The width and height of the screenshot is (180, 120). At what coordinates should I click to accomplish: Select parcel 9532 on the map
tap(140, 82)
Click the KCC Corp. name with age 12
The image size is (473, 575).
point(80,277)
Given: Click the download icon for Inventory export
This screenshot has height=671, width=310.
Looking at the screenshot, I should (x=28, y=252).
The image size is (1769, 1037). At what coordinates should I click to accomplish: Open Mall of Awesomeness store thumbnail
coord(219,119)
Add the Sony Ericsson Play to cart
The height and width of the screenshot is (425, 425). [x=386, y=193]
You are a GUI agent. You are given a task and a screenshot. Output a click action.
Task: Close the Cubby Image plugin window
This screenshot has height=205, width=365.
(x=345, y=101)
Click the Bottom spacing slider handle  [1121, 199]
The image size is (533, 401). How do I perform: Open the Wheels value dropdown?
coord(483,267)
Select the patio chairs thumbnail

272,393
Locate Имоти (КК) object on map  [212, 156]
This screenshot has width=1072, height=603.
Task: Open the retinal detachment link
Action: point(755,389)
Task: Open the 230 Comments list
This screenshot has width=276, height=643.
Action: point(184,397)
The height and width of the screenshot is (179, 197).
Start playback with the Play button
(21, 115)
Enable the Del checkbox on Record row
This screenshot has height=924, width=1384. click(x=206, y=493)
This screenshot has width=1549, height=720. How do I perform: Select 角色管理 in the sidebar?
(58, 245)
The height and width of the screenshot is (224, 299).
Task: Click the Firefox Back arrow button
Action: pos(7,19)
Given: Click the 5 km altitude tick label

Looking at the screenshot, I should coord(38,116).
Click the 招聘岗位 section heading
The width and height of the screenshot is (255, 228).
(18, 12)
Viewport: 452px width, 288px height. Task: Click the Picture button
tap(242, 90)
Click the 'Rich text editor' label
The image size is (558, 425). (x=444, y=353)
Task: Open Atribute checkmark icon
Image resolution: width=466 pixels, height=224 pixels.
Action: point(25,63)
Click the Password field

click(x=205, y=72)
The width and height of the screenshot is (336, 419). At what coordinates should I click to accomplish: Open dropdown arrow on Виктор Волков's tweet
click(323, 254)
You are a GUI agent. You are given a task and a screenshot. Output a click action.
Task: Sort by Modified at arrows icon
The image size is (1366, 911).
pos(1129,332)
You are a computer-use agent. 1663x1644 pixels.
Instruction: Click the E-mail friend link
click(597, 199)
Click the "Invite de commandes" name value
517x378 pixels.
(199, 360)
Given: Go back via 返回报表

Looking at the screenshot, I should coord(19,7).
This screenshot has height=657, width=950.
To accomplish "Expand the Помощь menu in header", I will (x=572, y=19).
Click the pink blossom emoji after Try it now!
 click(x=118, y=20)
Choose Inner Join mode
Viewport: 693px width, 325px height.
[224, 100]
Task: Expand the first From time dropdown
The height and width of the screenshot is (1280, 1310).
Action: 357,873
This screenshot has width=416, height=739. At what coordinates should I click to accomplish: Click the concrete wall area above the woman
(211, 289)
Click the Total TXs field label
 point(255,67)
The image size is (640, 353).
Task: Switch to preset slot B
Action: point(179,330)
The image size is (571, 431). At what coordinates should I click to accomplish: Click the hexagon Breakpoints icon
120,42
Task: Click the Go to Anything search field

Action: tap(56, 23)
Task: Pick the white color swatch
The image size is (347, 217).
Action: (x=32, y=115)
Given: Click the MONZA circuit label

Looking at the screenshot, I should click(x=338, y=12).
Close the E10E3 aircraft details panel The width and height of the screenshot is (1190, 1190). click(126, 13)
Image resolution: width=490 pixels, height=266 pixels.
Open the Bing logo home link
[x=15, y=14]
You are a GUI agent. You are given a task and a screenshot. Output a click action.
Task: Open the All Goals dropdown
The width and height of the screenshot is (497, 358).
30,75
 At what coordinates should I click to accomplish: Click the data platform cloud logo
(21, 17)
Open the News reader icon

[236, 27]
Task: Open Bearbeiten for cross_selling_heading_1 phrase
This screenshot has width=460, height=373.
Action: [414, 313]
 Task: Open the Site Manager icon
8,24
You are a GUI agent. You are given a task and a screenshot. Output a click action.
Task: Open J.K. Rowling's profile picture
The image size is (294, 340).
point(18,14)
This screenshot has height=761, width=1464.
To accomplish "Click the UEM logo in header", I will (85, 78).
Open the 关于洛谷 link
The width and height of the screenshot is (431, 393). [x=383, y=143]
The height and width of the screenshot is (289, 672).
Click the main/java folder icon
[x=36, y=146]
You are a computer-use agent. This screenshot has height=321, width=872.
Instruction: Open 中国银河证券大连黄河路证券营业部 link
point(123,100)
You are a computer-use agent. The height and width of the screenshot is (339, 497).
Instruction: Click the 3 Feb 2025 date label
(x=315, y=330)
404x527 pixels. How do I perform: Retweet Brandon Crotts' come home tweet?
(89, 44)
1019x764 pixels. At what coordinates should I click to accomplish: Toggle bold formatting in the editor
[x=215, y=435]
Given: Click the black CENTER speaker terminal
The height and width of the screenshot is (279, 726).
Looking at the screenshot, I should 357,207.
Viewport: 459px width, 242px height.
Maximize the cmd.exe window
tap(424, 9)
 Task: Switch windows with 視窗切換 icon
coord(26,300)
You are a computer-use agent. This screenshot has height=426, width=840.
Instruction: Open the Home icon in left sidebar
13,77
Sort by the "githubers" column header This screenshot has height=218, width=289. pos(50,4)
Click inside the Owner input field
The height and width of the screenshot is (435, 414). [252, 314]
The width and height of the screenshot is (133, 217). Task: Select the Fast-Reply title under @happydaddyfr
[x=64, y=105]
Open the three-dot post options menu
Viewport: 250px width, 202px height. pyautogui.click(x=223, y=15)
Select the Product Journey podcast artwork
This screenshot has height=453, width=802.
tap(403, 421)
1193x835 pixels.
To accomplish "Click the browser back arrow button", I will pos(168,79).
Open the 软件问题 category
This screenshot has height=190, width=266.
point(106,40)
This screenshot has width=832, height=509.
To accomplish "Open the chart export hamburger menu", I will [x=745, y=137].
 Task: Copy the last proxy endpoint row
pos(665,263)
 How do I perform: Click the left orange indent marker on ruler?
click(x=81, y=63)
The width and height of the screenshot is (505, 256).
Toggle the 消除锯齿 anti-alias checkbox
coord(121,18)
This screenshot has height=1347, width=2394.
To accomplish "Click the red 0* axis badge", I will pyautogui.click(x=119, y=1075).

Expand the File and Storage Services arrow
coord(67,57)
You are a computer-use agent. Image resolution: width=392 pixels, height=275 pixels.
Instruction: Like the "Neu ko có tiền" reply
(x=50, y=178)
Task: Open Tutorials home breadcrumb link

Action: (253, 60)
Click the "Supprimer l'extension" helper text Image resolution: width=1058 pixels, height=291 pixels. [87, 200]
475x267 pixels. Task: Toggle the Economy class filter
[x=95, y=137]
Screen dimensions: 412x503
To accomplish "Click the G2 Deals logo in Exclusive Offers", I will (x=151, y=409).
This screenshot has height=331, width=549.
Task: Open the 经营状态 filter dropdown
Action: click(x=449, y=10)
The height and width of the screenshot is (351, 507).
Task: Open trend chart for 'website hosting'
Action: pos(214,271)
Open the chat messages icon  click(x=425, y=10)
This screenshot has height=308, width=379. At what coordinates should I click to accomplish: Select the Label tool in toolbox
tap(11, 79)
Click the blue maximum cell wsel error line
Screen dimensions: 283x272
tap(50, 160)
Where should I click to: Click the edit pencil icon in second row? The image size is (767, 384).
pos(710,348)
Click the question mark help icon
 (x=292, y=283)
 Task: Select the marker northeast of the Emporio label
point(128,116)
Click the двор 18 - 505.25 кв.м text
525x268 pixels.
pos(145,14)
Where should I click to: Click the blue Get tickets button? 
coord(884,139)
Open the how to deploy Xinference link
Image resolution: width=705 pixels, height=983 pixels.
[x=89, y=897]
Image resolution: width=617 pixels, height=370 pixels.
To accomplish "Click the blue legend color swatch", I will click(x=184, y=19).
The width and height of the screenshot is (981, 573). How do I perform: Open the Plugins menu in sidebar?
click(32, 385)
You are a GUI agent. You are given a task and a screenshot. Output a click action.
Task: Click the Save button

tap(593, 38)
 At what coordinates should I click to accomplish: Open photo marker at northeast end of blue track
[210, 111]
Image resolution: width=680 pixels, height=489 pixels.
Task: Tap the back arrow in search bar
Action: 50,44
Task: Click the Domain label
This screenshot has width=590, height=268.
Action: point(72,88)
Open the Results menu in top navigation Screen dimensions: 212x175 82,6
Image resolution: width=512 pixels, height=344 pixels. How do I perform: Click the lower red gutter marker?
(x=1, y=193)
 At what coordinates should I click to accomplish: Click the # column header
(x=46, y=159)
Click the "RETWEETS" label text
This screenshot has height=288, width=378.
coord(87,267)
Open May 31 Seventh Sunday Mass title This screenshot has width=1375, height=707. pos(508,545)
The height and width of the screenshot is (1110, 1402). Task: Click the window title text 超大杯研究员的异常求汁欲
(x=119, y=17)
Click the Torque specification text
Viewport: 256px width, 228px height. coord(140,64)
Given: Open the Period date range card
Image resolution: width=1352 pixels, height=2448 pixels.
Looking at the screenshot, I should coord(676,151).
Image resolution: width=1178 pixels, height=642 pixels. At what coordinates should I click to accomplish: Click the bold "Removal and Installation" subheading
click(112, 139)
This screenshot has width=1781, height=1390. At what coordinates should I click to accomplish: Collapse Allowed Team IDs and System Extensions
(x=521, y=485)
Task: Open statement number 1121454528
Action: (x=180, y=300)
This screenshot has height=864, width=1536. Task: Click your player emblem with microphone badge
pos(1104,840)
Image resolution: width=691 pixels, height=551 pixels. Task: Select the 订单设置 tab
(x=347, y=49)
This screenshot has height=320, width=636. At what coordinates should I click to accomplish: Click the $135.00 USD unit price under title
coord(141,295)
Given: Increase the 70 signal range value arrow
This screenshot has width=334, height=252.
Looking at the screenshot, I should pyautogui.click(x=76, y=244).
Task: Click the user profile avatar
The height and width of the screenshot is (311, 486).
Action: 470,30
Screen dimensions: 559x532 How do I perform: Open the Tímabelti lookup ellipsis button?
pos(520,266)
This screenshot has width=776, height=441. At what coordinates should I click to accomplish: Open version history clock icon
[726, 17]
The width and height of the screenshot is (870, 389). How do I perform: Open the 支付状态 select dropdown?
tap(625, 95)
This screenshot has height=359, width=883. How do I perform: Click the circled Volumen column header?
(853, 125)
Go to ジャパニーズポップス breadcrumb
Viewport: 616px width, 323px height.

● ● ● ● ● ● ●

Brief: Filter the lines above, keeping and copying those that contain "Sort".

Answer box:
Task: Sort by Modified at arrows icon
Sort by the "githubers" column header This screenshot has height=218, width=289. pos(50,4)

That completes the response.